Mum’s food is like soul food for me, and pani popo are all memories. They’re sweet yeasted buns baked with a creamy coconut sauce and you can find them in all the homes and markets in Samoa. As kids we’d hover around the tray once they came out of the oven, but we knew not to eat our pani popo too soon – they’re best once they’ve cooled and the sauce has all soaked in.
– Michael Meredith
For the buns:
- 1 cup whole milk
- 1/2 cup caster sugar
- 11g fresh yeast or 4g instant dry yeast
- 4 cups high grade flour, divided, plus extra for dusting
- 2 small eggs, lightly whisked
- 5 tbsp vegetable oil
- 2 tsp water
- 1 1/2 tsp salt
- 3/4 cup raisins
For the coconut sauce:
- 1 x 425g can of coconut cream
- 425ml water
- 250g coconut sugar
- 1 vanilla bean
Prepare the buns:
Gently heat milk in a saucepan or microwave until lukewarm. Stir in sugar, yeast, and a quarter cup of the flour.
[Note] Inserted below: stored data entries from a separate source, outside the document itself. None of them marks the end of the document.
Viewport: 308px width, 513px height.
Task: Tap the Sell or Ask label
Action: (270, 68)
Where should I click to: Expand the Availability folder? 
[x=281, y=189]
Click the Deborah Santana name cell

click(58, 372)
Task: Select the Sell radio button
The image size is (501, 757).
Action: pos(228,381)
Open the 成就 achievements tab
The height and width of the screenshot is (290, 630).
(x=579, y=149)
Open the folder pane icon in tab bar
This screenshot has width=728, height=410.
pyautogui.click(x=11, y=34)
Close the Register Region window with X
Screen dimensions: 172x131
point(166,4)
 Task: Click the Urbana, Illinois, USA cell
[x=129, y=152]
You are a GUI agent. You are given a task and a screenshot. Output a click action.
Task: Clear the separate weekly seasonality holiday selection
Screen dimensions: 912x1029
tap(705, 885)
Leave in a warm place until the yeast bubbles and the flour has formed a raft on top; around 20-30 minutes for fresh yeast or 5-10 minutes for dry yeast.
Pour yeast mixture into the bowl of a stand mixer or a large mixing bowl. Stir in eggs, oil, water, and salt, then mix in remaining flour. Knead for 8-10 minutes with a dough hook, or 15 minutes by hand, until dough comes together but remains slightly wet and sticky. Avoid adding extra flour; although a drier dough is easier to knead, the stickier dough gives a much nicer texture once the buns are baked. Once dough is ready knead in raisins until evenly distributed. Cover the bowl with plastic wrap, move to a warm place, and let the dough rise until doubled in size; around 40 minutes.
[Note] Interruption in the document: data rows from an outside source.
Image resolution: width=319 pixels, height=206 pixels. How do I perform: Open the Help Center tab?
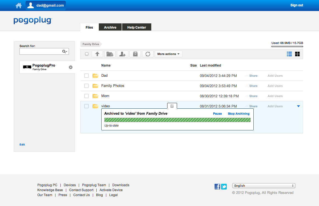click(x=136, y=28)
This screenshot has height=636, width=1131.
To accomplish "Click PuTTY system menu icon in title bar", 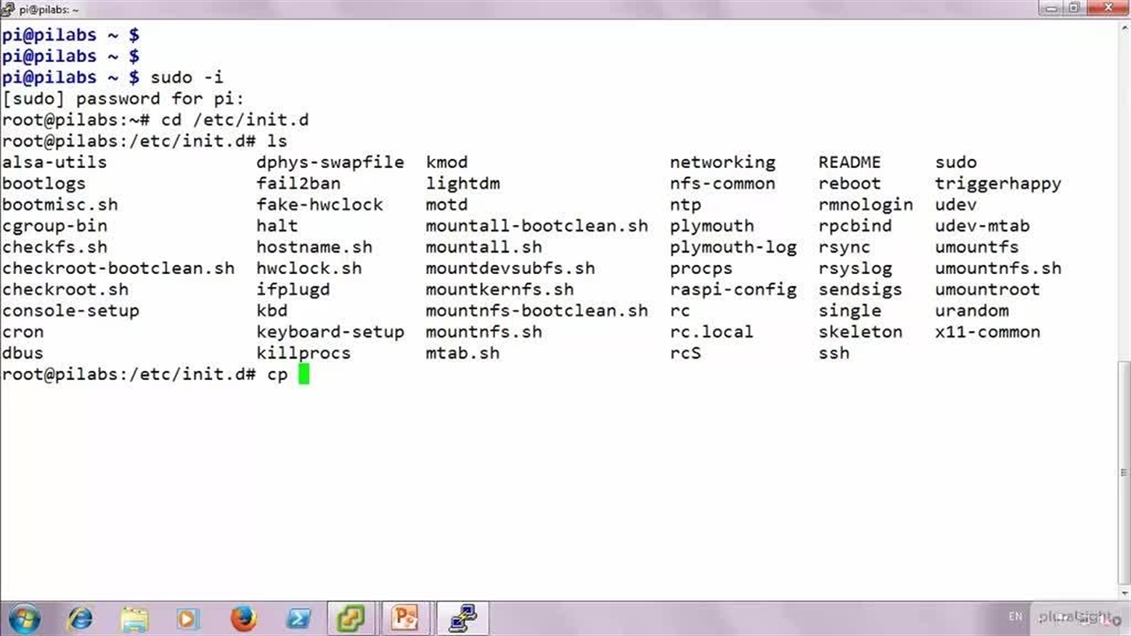I will (x=9, y=9).
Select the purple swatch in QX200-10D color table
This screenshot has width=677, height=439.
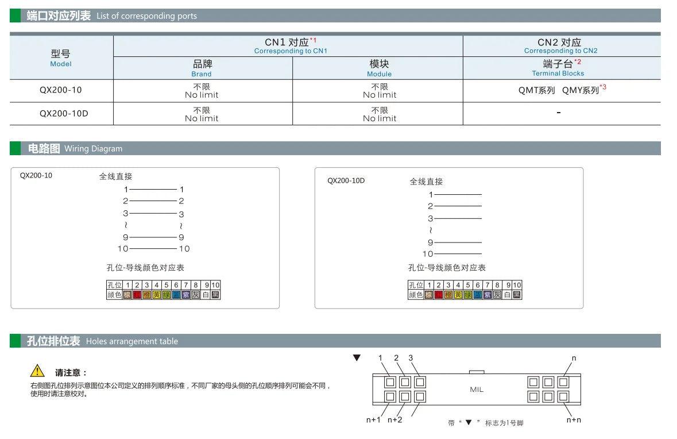pos(488,295)
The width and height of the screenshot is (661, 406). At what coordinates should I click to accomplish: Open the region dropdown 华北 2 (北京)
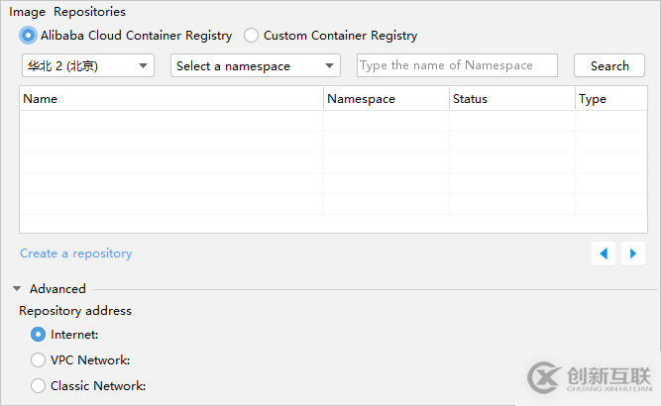pyautogui.click(x=88, y=65)
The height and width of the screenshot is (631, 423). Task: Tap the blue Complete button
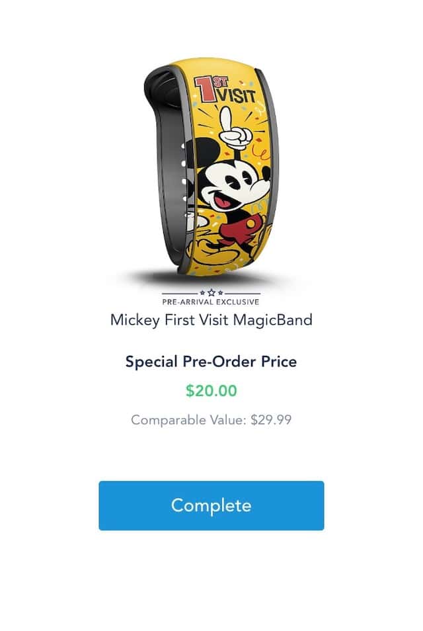pos(211,505)
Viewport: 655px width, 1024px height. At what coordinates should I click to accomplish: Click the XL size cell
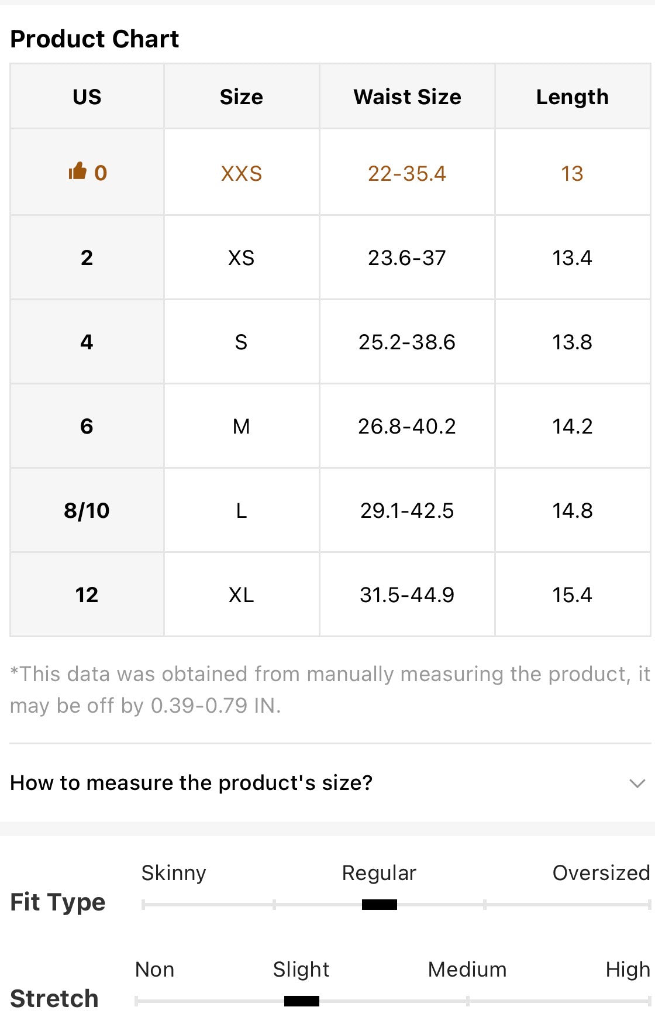[x=242, y=595]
Line a 32cm x 32cm x 8cm deep baking tin with baking paper. Once dough has risen, gently knock it back down with your hands. Divide dough into 16 equal portions and gently roll each into a ball. The dough will still be quite sticky so dust your hands and the counter top with a little flour as needed. Arrange the balls in a single layer in the tin, evenly spaced and just lightly touching each other. Cover the tin with plastic wrap and let the dough rise in a warm place a second time until doubled in size with only a few small gaps remaining; again around 40 minutes.
Prepare the coconut sauce
With 15 minutes left until the dough has finished rising, preheat the oven to 190°C. Stir coconut cream, water, and sugar together in a medium saucepan. Slice the vanilla bean open lengthwise and use the blunt side of a knife to scrape out the seeds. Add the seeds and the scraped pod to the pan. Bring to the boil on the stovetop, stirring occasionally, then turn off the heat and let sit for 10 minutes to infuse the flavour from the vanilla pod. Remove and discard the pod. Keep the sauce warm until using.
Finish and bake the buns
Once the dough has risen remove and discard the plastic wrap. Pierce each bun a few times with a skewer, then pour on the warm coconut sauce a few ladles at a time, pausing to let each batch of sauce soak in before adding the remainder. Place the tin in the oven and place a second, larger rimmed tray underneath to catch any drips if the sauce bubbles over. Bake for 25-30 minutes until the buns are dark golden and firm to the touch.
Let the buns sit in the tray until warm (or room temperature) before removing and serving – this is important to allow the coconut sauce to be absorbed into the buns. Serve warm or at room temperature.
To easily measure the water for the sauce, just fill the empty can of coconut cream – that will give you 425ml of water.